What you will do: Reproduce word for word the lines of the material starting at the line containing "is (435, 405)." and ending at the line containing "Describe the element at coordinates (620, 488)", both included. Leave the pictures out of your copy.

Collected data entries:
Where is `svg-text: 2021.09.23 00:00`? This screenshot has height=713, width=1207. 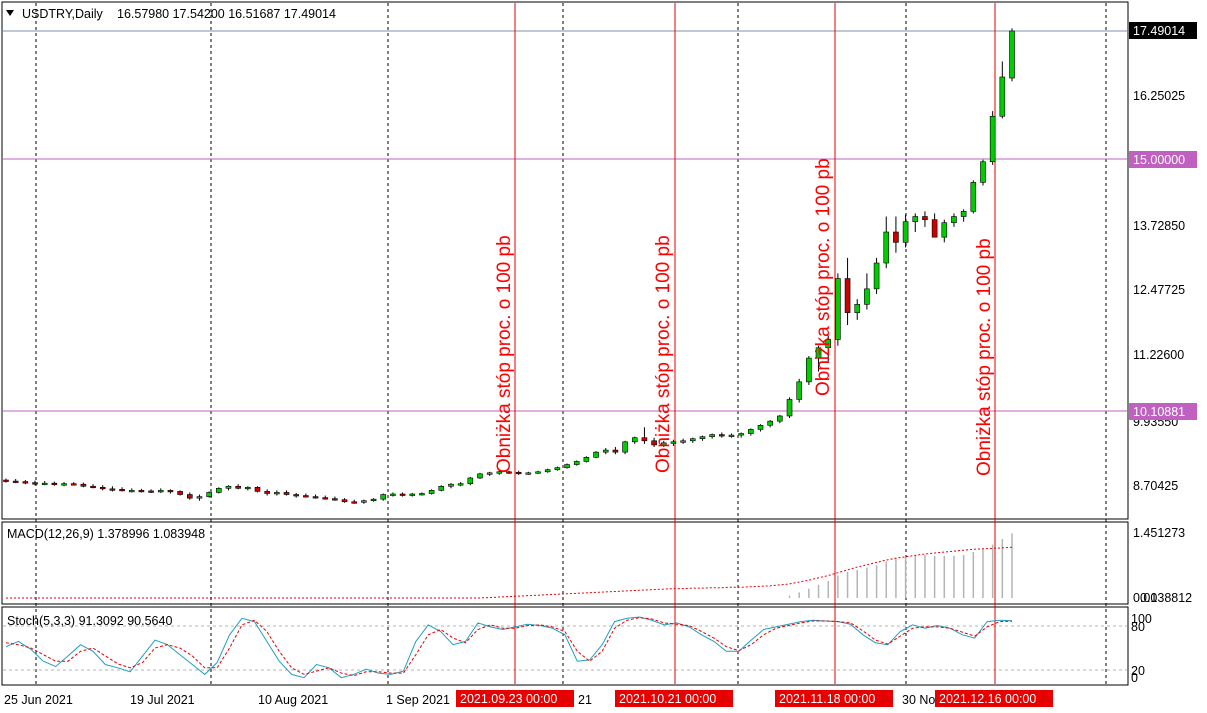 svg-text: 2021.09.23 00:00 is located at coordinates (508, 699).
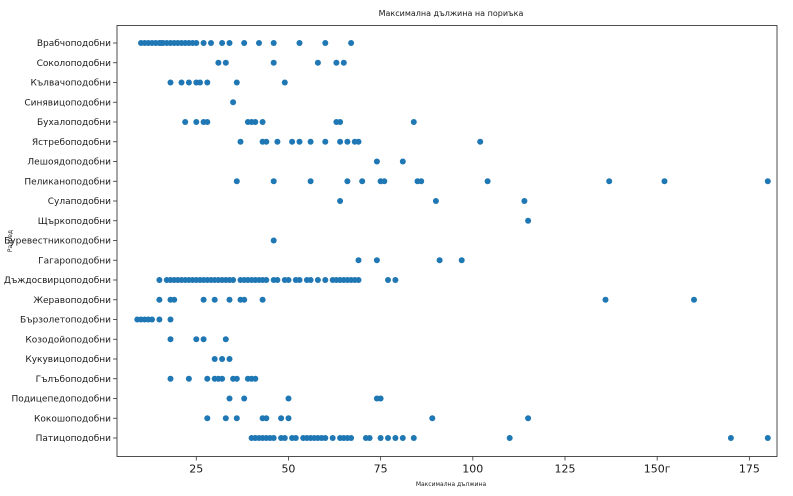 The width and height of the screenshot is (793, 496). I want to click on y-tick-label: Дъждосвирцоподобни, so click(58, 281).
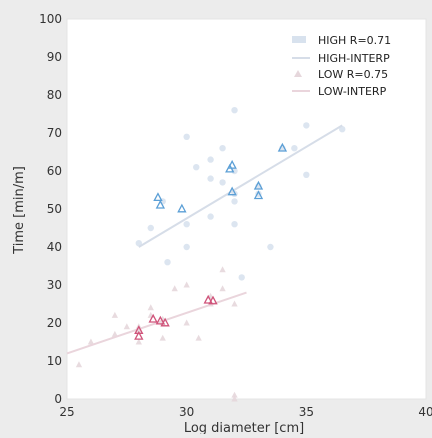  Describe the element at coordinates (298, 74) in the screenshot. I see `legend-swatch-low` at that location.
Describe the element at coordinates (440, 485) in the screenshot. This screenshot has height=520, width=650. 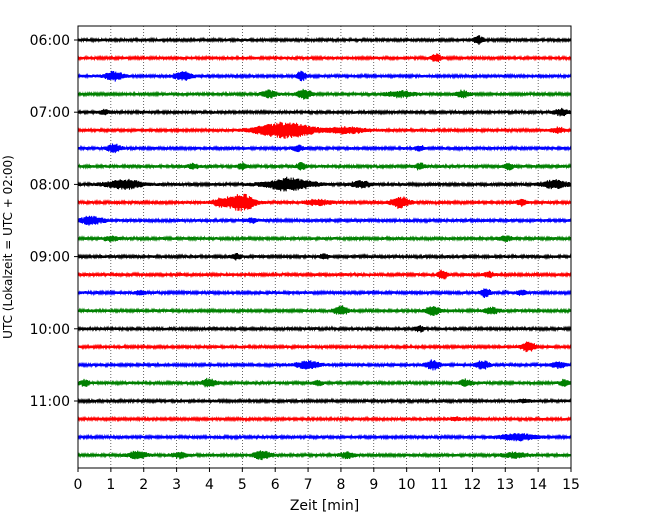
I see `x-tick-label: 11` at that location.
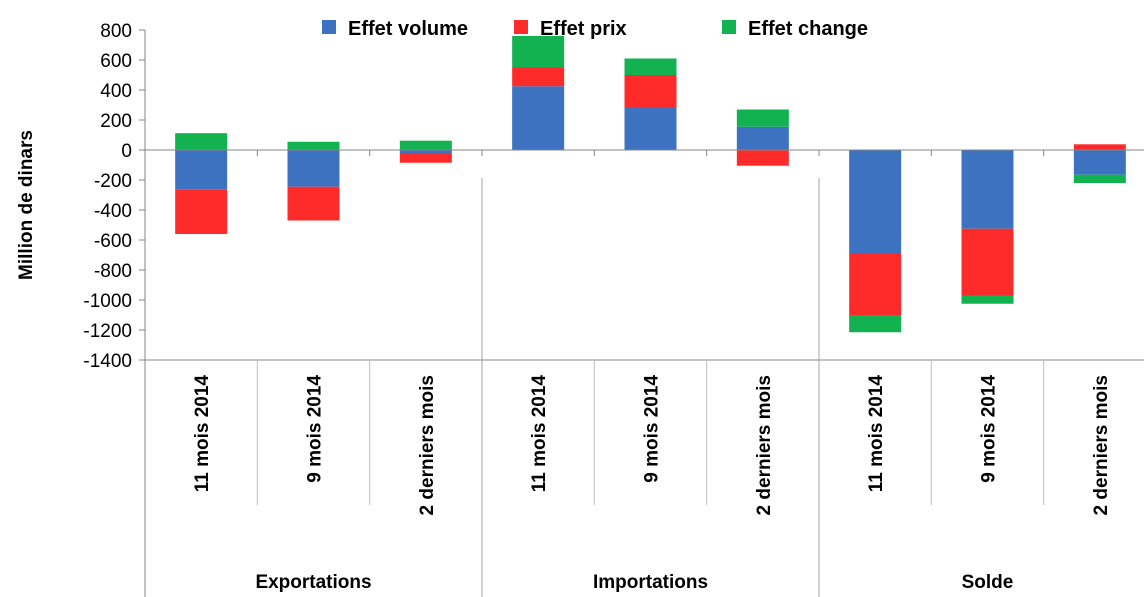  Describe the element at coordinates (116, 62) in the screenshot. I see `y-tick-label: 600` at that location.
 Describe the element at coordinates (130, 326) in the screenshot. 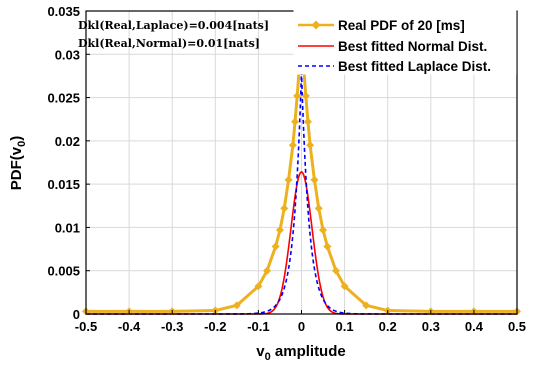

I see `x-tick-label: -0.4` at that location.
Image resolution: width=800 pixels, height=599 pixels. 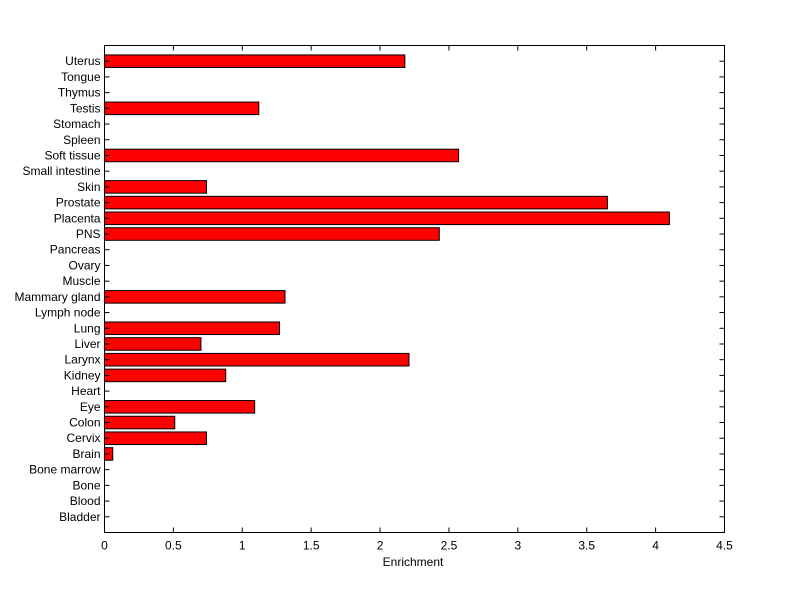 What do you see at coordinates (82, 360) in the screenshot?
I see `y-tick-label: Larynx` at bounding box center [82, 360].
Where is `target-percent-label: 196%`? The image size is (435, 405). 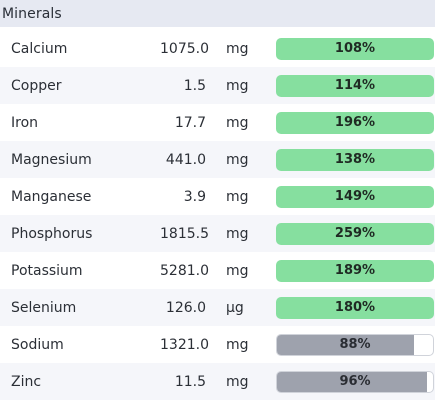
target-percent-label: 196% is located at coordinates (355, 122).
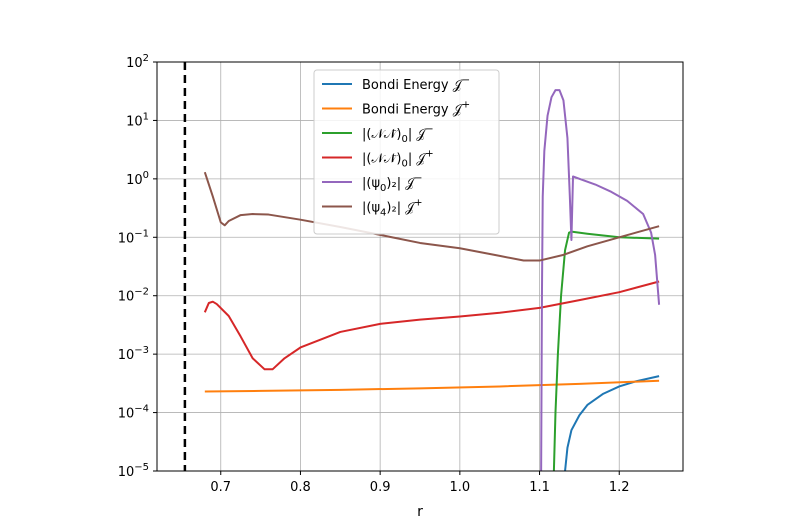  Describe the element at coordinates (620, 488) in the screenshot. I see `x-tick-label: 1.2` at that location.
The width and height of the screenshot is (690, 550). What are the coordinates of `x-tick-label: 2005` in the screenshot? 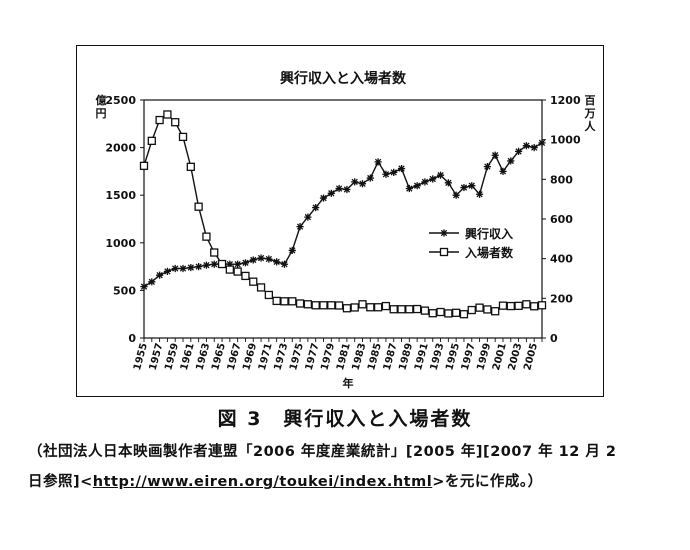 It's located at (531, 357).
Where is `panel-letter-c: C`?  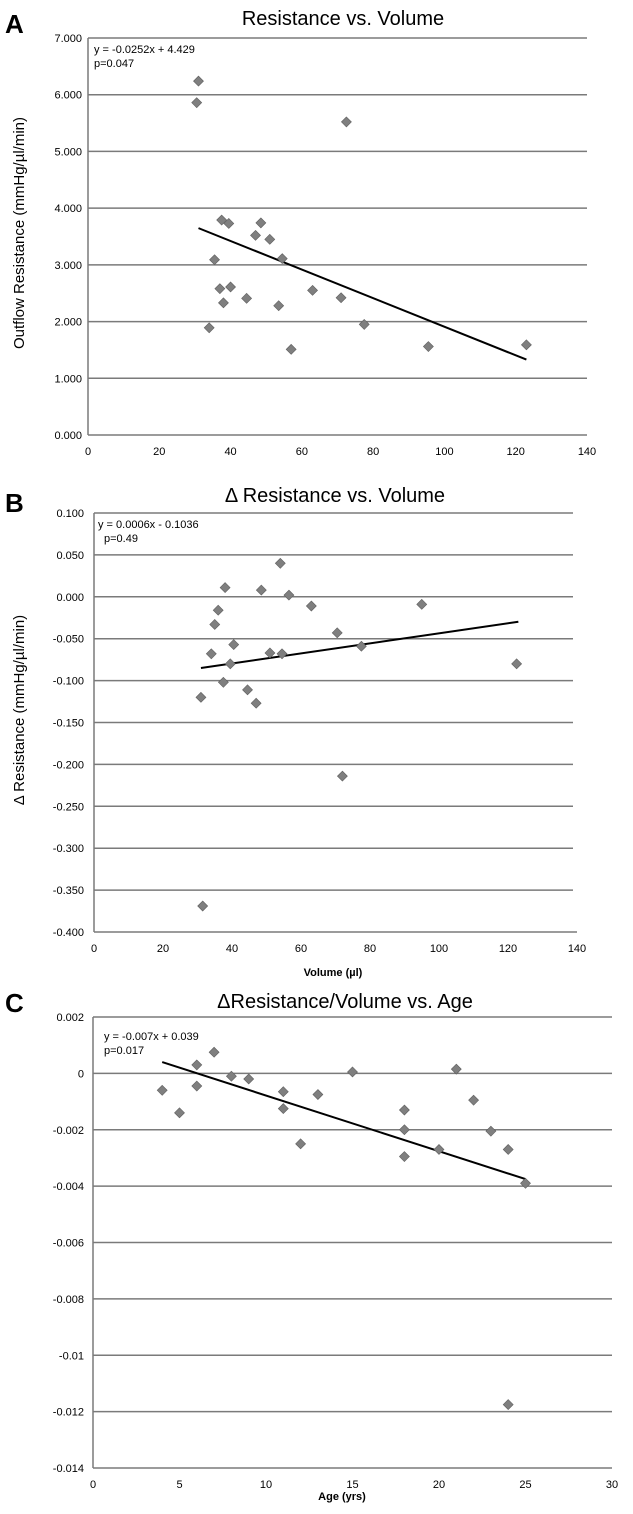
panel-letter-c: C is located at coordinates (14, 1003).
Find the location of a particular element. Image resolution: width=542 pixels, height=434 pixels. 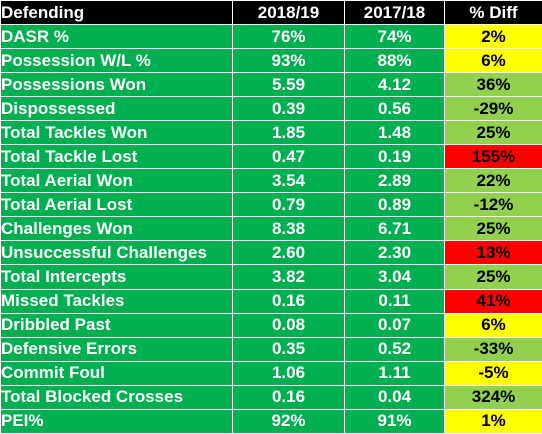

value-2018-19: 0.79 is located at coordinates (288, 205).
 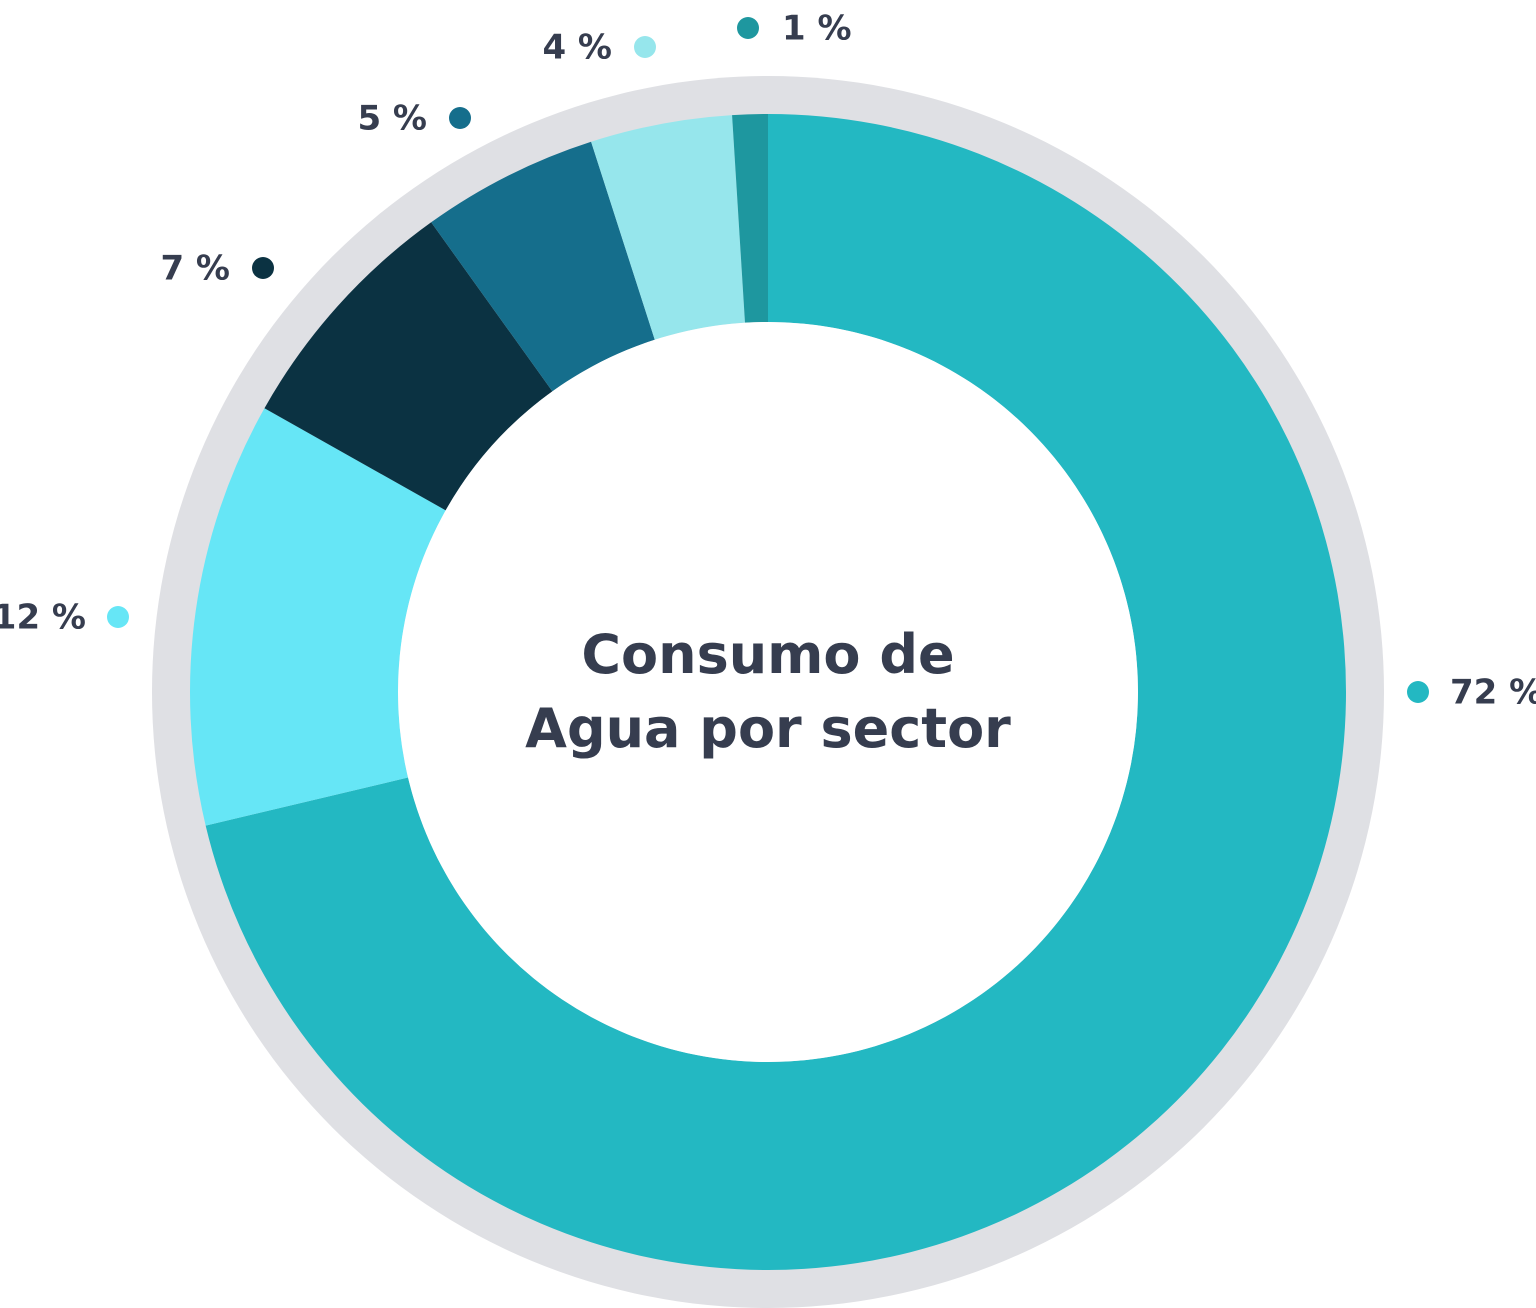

Solution:
Where is `target-percent-label: 196%`? The image size is (435, 405). 
target-percent-label: 196% is located at coordinates (355, 122).
  Describe the element at coordinates (620, 488) in the screenshot. I see `x-tick-label: 1.2` at that location.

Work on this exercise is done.